━━ ENTRIES SHOWN

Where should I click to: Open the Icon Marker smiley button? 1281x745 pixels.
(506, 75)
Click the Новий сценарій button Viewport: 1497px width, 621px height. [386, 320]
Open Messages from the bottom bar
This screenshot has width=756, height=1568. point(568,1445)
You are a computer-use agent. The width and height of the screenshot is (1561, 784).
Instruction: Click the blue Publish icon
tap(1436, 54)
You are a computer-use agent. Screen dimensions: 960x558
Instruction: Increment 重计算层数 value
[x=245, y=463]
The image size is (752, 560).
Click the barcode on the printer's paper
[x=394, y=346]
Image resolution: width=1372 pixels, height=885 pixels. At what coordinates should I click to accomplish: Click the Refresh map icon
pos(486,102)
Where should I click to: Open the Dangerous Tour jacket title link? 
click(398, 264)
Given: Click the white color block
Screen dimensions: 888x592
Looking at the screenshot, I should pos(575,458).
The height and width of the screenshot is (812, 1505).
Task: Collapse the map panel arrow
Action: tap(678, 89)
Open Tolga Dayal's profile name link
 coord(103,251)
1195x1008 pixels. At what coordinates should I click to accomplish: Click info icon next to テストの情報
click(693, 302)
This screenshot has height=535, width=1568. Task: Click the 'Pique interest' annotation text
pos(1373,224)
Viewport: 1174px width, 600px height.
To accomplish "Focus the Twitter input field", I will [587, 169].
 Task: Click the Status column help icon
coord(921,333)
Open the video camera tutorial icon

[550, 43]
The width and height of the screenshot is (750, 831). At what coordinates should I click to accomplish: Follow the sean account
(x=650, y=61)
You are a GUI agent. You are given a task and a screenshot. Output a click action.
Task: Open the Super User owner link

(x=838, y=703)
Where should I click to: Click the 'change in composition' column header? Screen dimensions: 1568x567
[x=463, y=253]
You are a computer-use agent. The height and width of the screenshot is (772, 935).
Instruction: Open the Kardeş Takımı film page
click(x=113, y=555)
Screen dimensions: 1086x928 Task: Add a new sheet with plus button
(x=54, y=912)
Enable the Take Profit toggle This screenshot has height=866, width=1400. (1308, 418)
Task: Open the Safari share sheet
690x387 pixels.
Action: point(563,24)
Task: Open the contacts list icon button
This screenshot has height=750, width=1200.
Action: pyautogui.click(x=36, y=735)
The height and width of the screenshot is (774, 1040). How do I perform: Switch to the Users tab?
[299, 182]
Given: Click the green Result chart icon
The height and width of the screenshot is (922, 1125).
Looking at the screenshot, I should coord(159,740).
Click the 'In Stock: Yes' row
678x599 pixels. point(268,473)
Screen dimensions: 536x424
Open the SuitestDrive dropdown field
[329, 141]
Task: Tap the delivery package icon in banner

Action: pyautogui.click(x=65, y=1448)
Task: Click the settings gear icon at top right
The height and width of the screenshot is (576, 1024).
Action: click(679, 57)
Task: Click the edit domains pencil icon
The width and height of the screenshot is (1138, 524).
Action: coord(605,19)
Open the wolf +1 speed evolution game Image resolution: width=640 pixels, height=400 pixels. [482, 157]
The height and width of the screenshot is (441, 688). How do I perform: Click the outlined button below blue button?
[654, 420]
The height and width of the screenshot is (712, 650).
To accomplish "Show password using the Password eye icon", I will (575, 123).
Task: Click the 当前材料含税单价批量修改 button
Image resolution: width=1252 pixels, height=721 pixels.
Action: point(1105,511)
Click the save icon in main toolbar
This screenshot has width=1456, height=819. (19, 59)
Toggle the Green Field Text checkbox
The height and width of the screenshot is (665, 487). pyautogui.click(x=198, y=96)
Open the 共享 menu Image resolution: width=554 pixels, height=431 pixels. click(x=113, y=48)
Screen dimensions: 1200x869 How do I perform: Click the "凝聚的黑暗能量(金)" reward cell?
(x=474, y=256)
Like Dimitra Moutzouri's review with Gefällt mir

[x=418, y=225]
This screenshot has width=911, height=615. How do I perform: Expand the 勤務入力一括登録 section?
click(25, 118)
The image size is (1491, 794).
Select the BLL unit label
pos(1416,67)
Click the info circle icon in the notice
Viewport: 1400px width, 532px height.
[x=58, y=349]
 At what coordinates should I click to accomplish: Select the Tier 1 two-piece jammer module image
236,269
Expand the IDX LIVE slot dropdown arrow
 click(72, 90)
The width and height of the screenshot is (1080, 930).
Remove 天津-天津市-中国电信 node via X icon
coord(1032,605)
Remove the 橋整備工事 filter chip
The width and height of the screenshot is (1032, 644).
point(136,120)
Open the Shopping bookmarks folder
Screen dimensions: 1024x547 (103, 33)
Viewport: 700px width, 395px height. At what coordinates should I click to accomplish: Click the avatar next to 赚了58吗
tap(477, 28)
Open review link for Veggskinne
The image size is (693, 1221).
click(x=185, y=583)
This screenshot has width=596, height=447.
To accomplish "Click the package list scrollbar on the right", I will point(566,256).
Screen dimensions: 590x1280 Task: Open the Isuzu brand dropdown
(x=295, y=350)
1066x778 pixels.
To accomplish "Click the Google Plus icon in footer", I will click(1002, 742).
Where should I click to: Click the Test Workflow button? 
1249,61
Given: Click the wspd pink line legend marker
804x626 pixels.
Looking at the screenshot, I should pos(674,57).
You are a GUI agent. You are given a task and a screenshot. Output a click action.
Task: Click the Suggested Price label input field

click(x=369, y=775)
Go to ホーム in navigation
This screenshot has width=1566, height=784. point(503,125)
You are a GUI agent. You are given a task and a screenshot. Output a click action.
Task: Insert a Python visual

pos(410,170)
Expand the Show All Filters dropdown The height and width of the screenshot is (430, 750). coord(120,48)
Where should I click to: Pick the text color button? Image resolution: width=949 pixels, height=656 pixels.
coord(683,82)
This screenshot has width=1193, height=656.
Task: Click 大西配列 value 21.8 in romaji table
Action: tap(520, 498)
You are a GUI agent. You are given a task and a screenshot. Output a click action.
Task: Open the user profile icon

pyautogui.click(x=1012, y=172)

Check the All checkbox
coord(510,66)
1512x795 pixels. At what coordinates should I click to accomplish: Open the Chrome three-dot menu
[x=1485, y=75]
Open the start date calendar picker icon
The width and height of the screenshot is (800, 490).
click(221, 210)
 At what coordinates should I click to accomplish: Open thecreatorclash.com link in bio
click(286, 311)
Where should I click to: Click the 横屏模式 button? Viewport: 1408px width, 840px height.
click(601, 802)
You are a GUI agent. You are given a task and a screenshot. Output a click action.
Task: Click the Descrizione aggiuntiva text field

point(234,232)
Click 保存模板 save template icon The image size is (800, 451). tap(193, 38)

━━━━

# PROBLEM DESCRIPTION:
In the entries above, find the line holding "Click the save icon in main toolbar" and the line holding "The width and height of the screenshot is (1080, 930).", then retype exactly those two lines and every line between them, and nothing else.

# EXERCISE RESULT:
Click the save icon in main toolbar
This screenshot has width=1456, height=819. (19, 59)
Toggle the Green Field Text checkbox
The height and width of the screenshot is (665, 487). pyautogui.click(x=198, y=96)
Open the 共享 menu Image resolution: width=554 pixels, height=431 pixels. click(x=113, y=48)
Screen dimensions: 1200x869 How do I perform: Click the "凝聚的黑暗能量(金)" reward cell?
(x=474, y=256)
Like Dimitra Moutzouri's review with Gefällt mir

[x=418, y=225]
This screenshot has width=911, height=615. How do I perform: Expand the 勤務入力一括登録 section?
click(25, 118)
The image size is (1491, 794).
Select the BLL unit label
pos(1416,67)
Click the info circle icon in the notice
Viewport: 1400px width, 532px height.
[x=58, y=349]
 At what coordinates should I click to accomplish: Select the Tier 1 two-piece jammer module image
236,269
Expand the IDX LIVE slot dropdown arrow
 click(72, 90)
The width and height of the screenshot is (1080, 930).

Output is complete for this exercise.